From 2009 to 2012, Manning appeared as the Green Girl in Shout! The Mod Musical directed by Broadway Director and actress Kim.R.Jordan (the original television series FAME) for N.C.L Productions, based in Miami.

From 2016 to July 2018, Manning appeared in a series of concerts called Sunday At The Musicals for The Royal Variety club of Great Britain in the West End for Paul Burton Productions.

Manning is also an established drama, spoken voice and LAMDA examinations teacher and children's director.

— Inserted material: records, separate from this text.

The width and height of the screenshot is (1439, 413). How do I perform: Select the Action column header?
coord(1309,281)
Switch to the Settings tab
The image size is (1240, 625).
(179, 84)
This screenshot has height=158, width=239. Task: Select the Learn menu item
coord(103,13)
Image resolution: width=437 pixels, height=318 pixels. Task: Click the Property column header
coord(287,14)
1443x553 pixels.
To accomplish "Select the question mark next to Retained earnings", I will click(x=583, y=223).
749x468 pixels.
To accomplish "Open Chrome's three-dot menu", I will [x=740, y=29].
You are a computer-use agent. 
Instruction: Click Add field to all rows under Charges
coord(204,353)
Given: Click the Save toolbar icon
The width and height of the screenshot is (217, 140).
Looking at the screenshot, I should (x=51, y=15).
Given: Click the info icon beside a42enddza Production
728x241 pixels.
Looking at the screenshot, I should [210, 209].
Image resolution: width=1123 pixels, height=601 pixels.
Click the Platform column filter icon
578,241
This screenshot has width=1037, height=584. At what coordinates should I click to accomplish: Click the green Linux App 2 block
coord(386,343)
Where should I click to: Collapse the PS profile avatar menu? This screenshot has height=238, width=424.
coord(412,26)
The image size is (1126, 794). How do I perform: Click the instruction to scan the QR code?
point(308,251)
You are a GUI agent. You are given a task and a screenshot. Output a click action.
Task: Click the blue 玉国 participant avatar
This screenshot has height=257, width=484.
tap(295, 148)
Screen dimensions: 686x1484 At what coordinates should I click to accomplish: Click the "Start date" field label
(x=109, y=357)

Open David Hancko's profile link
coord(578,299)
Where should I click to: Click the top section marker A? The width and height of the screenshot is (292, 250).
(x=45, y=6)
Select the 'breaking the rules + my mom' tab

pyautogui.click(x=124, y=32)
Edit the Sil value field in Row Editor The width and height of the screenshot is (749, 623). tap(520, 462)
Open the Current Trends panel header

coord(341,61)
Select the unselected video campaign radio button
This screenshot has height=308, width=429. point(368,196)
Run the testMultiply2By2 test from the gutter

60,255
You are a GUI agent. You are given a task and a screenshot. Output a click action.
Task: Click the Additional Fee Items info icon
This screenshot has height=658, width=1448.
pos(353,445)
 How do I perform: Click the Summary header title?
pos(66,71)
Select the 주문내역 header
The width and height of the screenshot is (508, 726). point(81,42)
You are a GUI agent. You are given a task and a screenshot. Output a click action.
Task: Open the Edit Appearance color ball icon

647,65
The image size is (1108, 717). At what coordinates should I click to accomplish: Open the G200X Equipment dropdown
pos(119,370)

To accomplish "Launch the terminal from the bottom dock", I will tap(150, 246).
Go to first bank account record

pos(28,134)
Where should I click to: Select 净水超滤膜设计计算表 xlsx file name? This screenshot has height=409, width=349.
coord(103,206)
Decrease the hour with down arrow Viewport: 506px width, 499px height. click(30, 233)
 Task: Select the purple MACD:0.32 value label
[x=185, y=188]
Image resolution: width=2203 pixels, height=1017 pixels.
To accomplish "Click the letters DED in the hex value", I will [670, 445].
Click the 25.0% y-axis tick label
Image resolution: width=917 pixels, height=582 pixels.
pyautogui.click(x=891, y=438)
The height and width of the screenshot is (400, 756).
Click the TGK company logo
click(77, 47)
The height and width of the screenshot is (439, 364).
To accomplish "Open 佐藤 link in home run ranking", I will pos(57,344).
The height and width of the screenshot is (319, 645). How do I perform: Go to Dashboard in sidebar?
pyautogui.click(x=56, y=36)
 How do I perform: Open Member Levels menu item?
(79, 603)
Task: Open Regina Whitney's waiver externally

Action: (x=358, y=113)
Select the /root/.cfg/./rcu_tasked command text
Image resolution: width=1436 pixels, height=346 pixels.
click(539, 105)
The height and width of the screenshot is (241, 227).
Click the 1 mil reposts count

== Recording career and Petula Clark==
In early 2007, Manning was chosen by British composer Alexander S. Bermange and Petula Clark to sing Petula Clark's song "My Love Will Never Die" on her album In Her Own Write. Her rendition of "My Love Will Never Die" released worldwide by Sepia Records, and was given a rave review on talkingbroadway.com and also on Clark's own website. The album is also available from Dress Circle and Amazon.

==Theatre==

| Year | Show | Role | Venue | Notes |
|---|---|---|---|---|
| 1998 to 1999 | The Rocky Horror Show | Phanton and u/s Janet | Victoria Palace Theatre |  |
| 2001' to 2002 | Spend Spend Spend | Air Hostess and u/s Young Viv | English Theatre of Frankfurt |  |
| 2002 to 2003 | The Rocky Horror Show | Janet | European Tour |  |
| 2003 | Grease | Rizzo | Jersey Opera House |  |
| 2004 | Thursford Christmas Concert | Soprano | Thursford Collection |  |
| 2005 | Jason Robert Brown | Ensemble | Players' Theatre |  |
| 2006 | Nine | Mama Magdelana | Royal Academy of Music |  |
| 2007 to 2008 | That's Hollywood | Judy Garland | Los Angeles |  |
| 2007 to 2008 | Sing It And Swing It | Sweet Sue | Los Angeles |  |
| 2007 to 2008 | Twisted T.V | Super Nanny | Los Angeles |  |
| 2009 to 2012 | SHOUT! The Mod Musical | The Green Girl | N.C.L Productions, Miami |  |
| 2016 to 2019 | Sunday At The Musicals | Paul Burton Productions | West End, London |  |

===Albums===

| Year | Album |
|---|---|
| 1999 | The Rocky Horror Show Live |
| 2007 | Petula Clark's In Her Own Write – on the track "My Love Will Never Die" |

==All The Arts Drama Festival==
Manning was also a judge at the 2013 All The Arts Drama and Poetry Competition.